> _Task goal_
Transcribe everything in the records, dropping and changing nothing.

> _Task inputs_
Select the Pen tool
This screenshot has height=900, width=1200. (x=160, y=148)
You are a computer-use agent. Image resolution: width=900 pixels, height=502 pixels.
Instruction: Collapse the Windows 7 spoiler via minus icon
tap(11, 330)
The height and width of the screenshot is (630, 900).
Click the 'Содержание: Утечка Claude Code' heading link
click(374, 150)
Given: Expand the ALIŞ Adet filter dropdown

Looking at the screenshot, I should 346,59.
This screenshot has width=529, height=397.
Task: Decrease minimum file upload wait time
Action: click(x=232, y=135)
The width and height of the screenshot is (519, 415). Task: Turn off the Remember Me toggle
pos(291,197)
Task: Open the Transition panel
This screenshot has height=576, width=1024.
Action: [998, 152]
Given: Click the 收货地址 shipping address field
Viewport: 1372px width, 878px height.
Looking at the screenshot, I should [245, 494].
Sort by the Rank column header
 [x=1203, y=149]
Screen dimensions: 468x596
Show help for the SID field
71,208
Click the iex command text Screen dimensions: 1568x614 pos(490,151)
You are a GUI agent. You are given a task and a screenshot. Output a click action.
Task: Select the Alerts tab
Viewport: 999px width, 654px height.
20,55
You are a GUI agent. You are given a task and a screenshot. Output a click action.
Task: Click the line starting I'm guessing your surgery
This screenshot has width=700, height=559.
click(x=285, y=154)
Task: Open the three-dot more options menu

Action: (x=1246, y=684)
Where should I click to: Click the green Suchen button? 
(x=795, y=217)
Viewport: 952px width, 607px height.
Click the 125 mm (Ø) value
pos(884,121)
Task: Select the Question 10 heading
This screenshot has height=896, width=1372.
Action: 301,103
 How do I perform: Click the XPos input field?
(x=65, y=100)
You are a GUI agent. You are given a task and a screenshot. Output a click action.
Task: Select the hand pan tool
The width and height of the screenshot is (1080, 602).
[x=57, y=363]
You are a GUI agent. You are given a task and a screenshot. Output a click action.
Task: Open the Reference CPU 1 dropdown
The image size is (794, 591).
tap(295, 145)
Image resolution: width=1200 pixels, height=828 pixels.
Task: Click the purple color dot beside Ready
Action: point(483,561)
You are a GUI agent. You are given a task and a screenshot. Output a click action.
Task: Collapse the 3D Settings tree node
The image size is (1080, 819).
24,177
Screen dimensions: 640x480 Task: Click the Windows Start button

> _Written answer_
Select the Pen tool
This screenshot has height=900, width=1200. (x=160, y=148)
You are a computer-use agent. Image resolution: width=900 pixels, height=502 pixels.
Instruction: Collapse the Windows 7 spoiler via minus icon
tap(11, 330)
The height and width of the screenshot is (630, 900).
Click the 'Содержание: Утечка Claude Code' heading link
click(374, 150)
Given: Expand the ALIŞ Adet filter dropdown

Looking at the screenshot, I should 346,59.
This screenshot has width=529, height=397.
Task: Decrease minimum file upload wait time
Action: click(x=232, y=135)
The width and height of the screenshot is (519, 415). Task: Turn off the Remember Me toggle
pos(291,197)
Task: Open the Transition panel
This screenshot has height=576, width=1024.
Action: [998, 152]
Given: Click the 收货地址 shipping address field
Viewport: 1372px width, 878px height.
Looking at the screenshot, I should [245, 494].
Sort by the Rank column header
 [x=1203, y=149]
Screen dimensions: 468x596
Show help for the SID field
71,208
Click the iex command text Screen dimensions: 1568x614 pos(490,151)
You are a GUI agent. You are given a task and a screenshot. Output a click action.
Task: Select the Alerts tab
Viewport: 999px width, 654px height.
20,55
You are a GUI agent. You are given a task and a screenshot. Output a click action.
Task: Click the line starting I'm guessing your surgery
This screenshot has width=700, height=559.
click(x=285, y=154)
Task: Open the three-dot more options menu

Action: (x=1246, y=684)
Where should I click to: Click the green Suchen button? 
(x=795, y=217)
Viewport: 952px width, 607px height.
Click the 125 mm (Ø) value
pos(884,121)
Task: Select the Question 10 heading
This screenshot has height=896, width=1372.
Action: 301,103
 How do I perform: Click the XPos input field?
(x=65, y=100)
You are a GUI agent. You are given a task and a screenshot. Output a click action.
Task: Select the hand pan tool
The width and height of the screenshot is (1080, 602).
[x=57, y=363]
You are a GUI agent. You are given a task and a screenshot. Output a click action.
Task: Open the Reference CPU 1 dropdown
The image size is (794, 591).
tap(295, 145)
Image resolution: width=1200 pixels, height=828 pixels.
Task: Click the purple color dot beside Ready
Action: point(483,561)
You are a GUI agent. You are given a task and a screenshot. Output a click action.
Task: Collapse the 3D Settings tree node
The image size is (1080, 819).
24,177
Screen dimensions: 640x480 Task: Click the Windows Start button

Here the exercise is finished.